Характерной особенностью этого рефлекса является, по мнению Павлова, его периодичность возникновения, наподобие того, как периодично возникает потребность в пище. Периодичность этого рефлекса Павлов видит в том, что большие беспрерывные задачи и цели, как умственные, так и физические, все люди обыкновенно дробят на части, уроки, и это способствует сохранению энергии, облегчает окончательное достижение цели. Нетрудно заметить, что приведенный Павловым пример не имеет никакого отношения к периодичности возникновения потребностей и влечений.

С точки зрения Павлова, рефлекс цели имеет огромное жизненное значение, так как он есть основная форма жизненной энергии человека. «Жизнь только того красна и сильна, кто всю жизнь стремится к постоянно достигаемой, но никогда не достижимой цели, или с одинаковым пылом переходит от одной цели к другой. Вся жизнь, все ее улучшения, вся ее культура делается рефлексом цели, делается только людьми, стремящимися к той или другой поставленной ими себе в жизни цели» [1951, с. 199].

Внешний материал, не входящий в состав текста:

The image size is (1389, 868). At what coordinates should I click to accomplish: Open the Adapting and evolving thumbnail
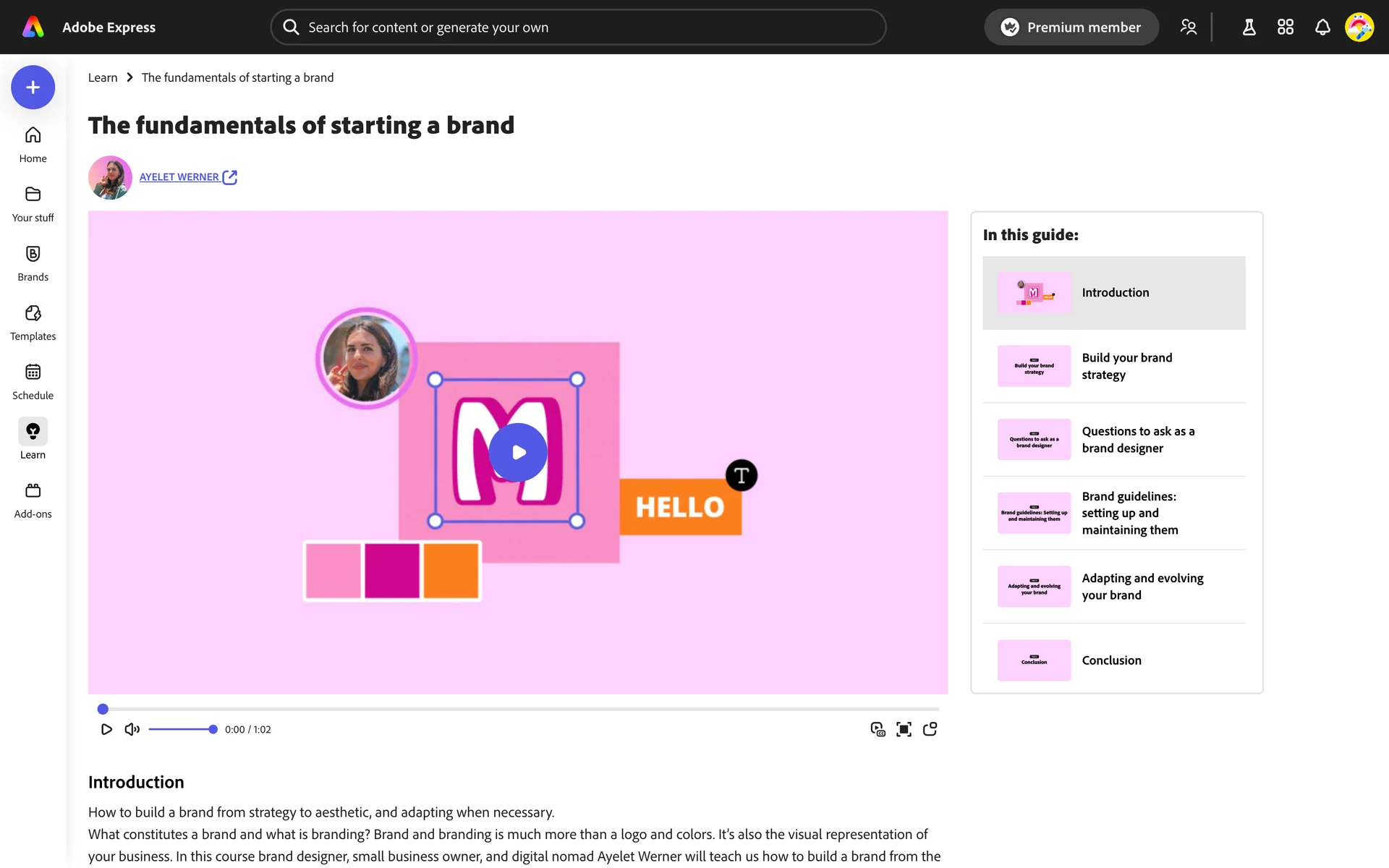[1034, 587]
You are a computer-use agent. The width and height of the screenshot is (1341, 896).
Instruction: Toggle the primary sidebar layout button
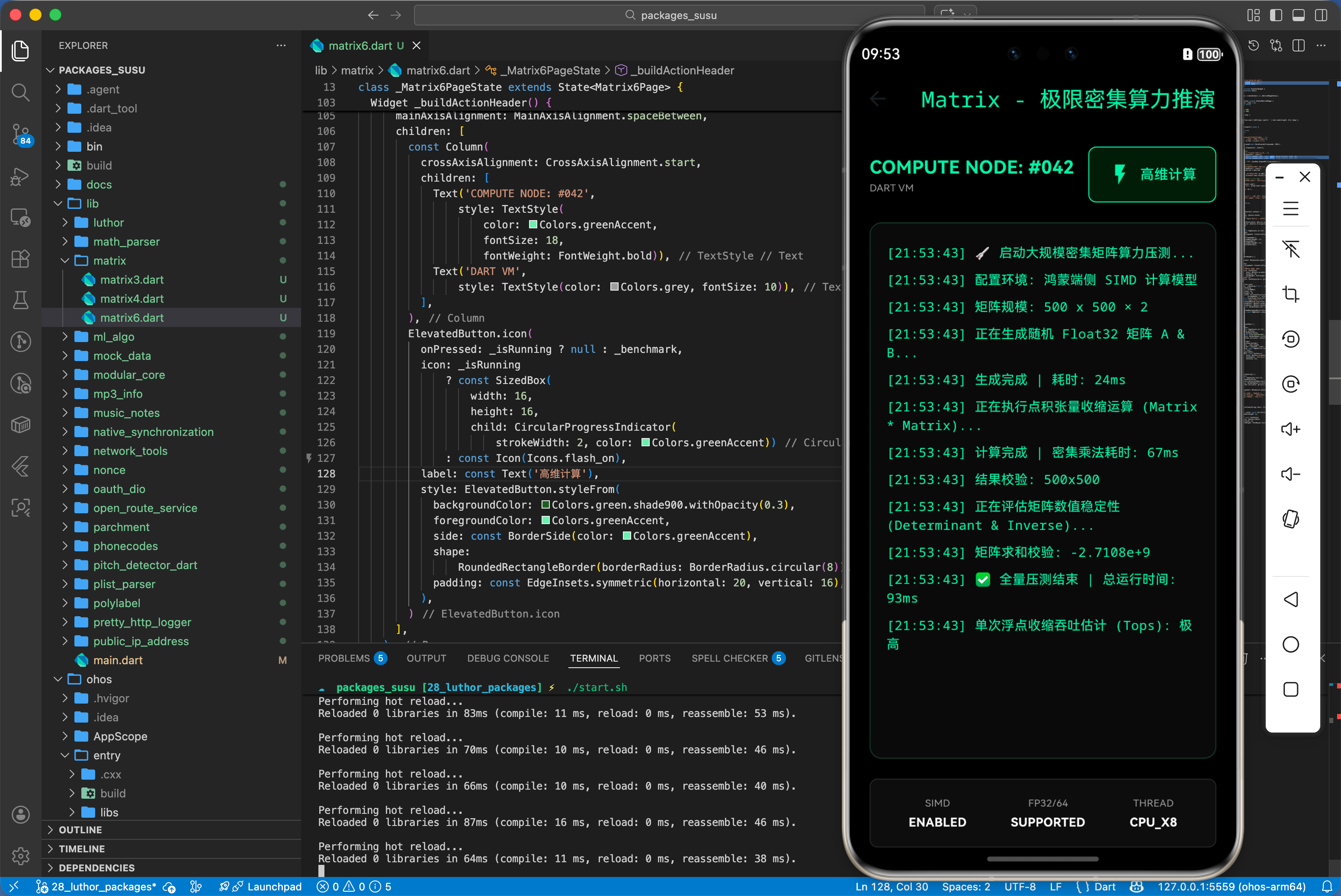tap(1276, 16)
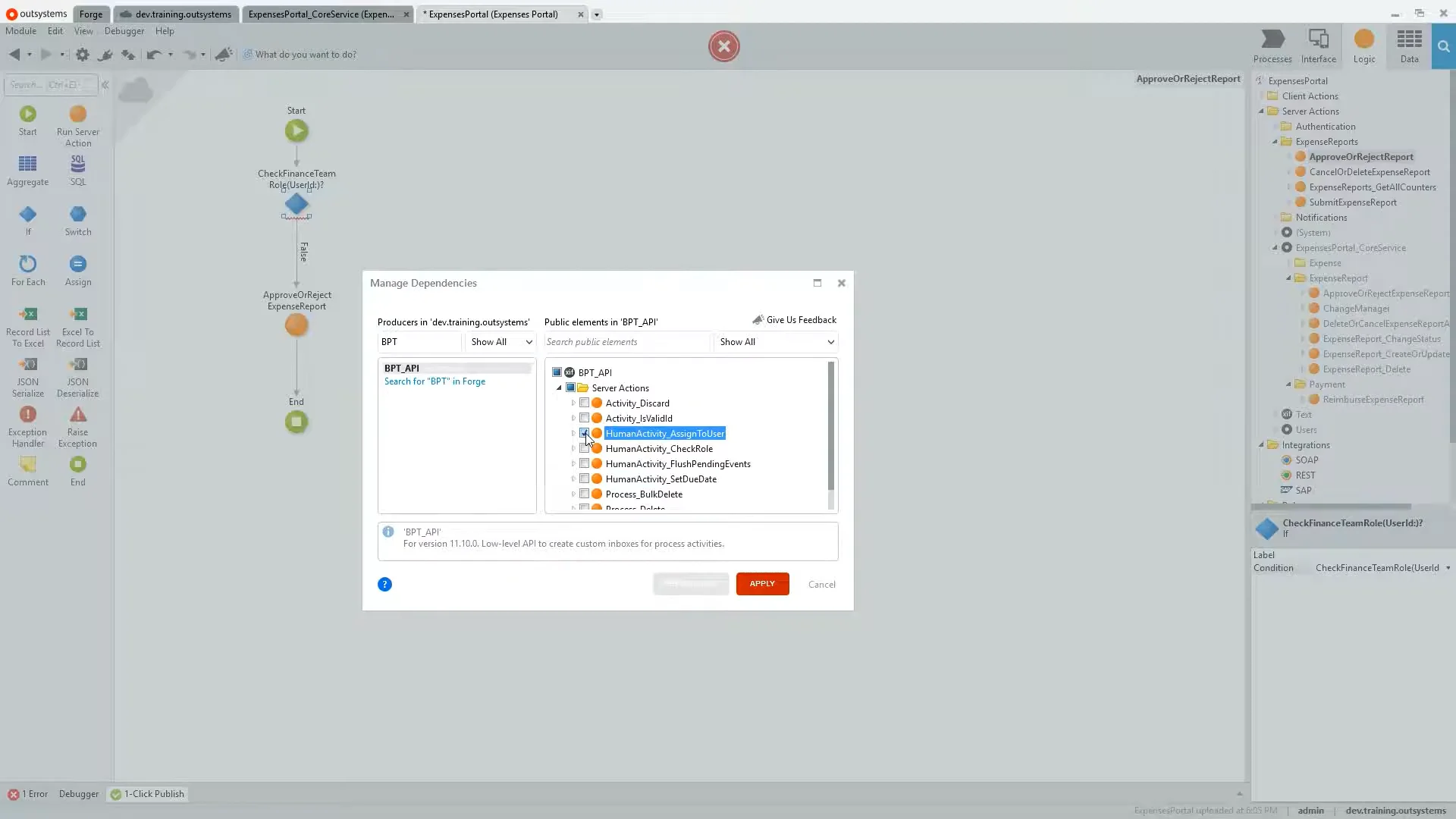Click the Search public elements field
Image resolution: width=1456 pixels, height=819 pixels.
[x=626, y=342]
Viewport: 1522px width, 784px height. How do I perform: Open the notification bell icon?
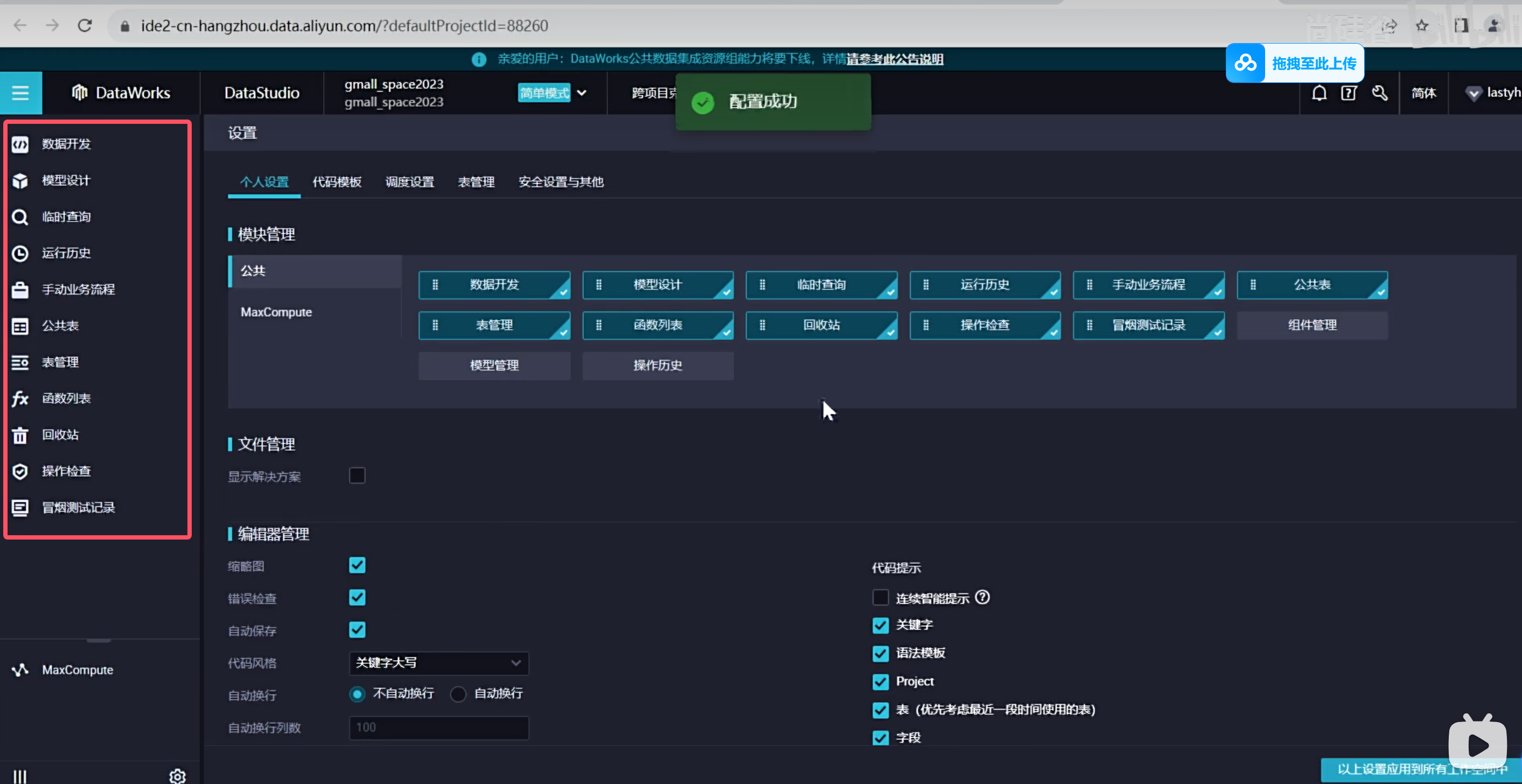point(1319,93)
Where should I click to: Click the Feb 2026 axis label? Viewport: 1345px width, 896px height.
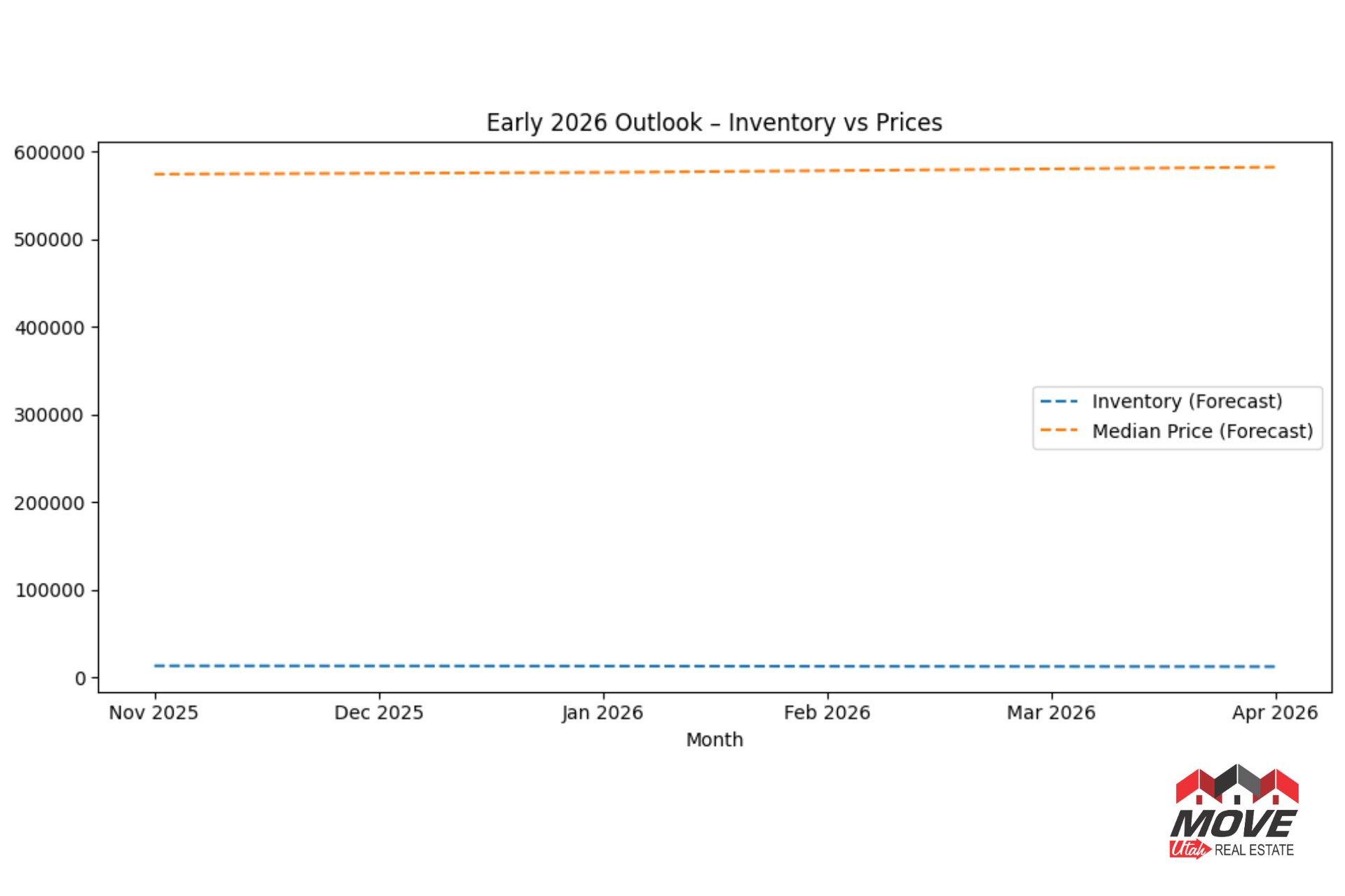click(x=827, y=712)
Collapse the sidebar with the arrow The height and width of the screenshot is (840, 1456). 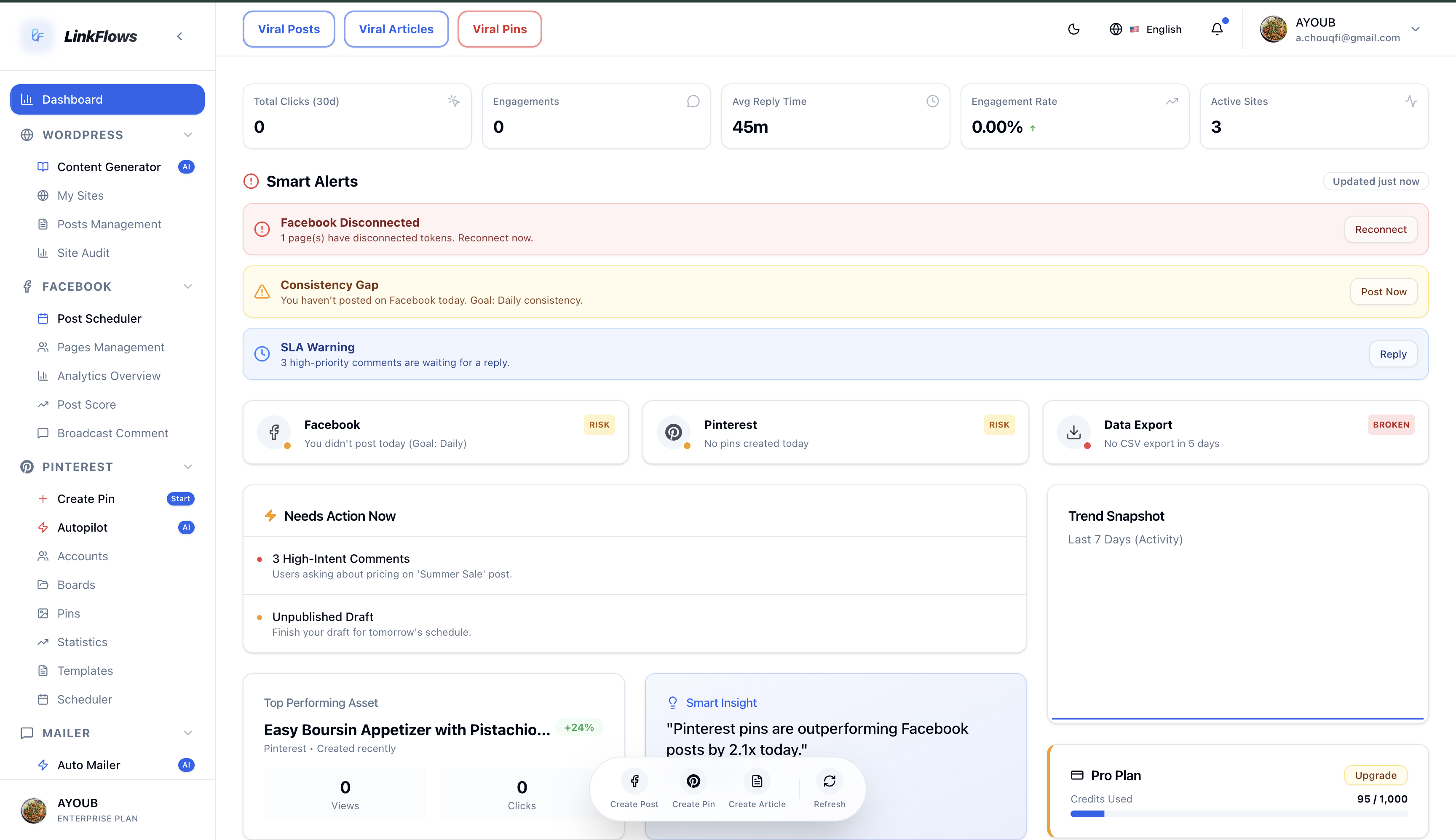[179, 36]
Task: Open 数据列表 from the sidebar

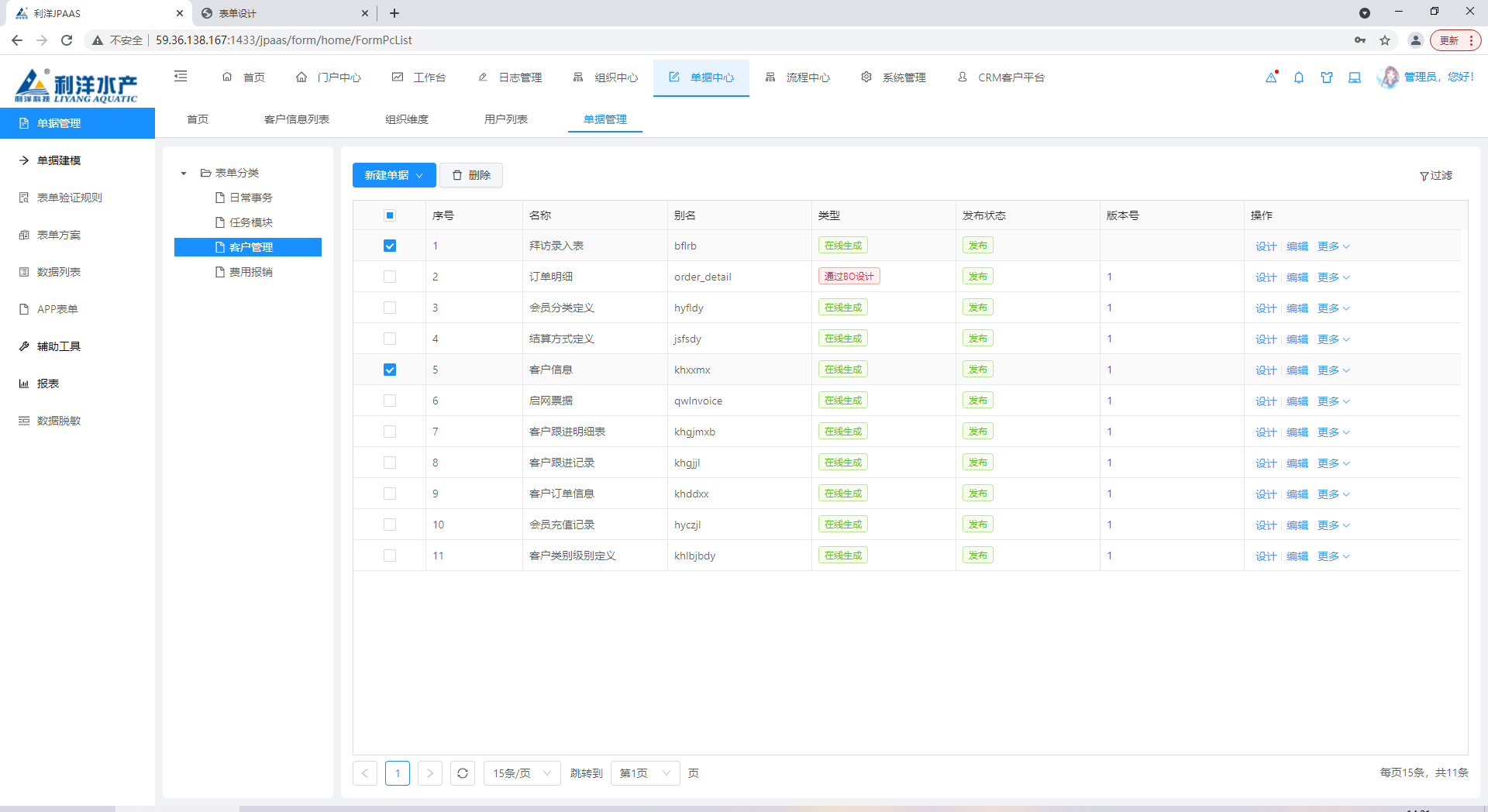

Нельзя не заметить противоречия в заявлениях Павлова относительно этого рефлекса. Так, он пишет, что жизнь перестает привязывать к себе, как только она становится бесцельной. «Разве мы не читаем весьма часто в записках, оставляемых самоубийцами, что они прекращают жизнь потому, что она бесцельна. Конечно, цели человеческой жизни безграничны и неистощимы. Трагедия самоубийцы в том, что у него происходит чаще всего мимолетное, и только гораздо реже продолжительное, задерживание, торможение, как мы, физиологи, выражаемся, рефлекса цели. Рефлекс цели не есть нечто неподвижное, но, как и все в организме, колеблется и изменяется, смотря по условиям, то в сторону усиления и развития, то в сторону ослабления и почти совершенного искоренения» [1951, с. 200]. Но если рефлекс цели врожденный («закрепленный наследственностью»), то как он может исчезнуть? Примеры с коллекционированием, с несвоевременным кормлением ребенка и самоубийцами убеждает, что речь идет не о рефлексе цели как таковом, а о возникающих и исчезающих потребностях.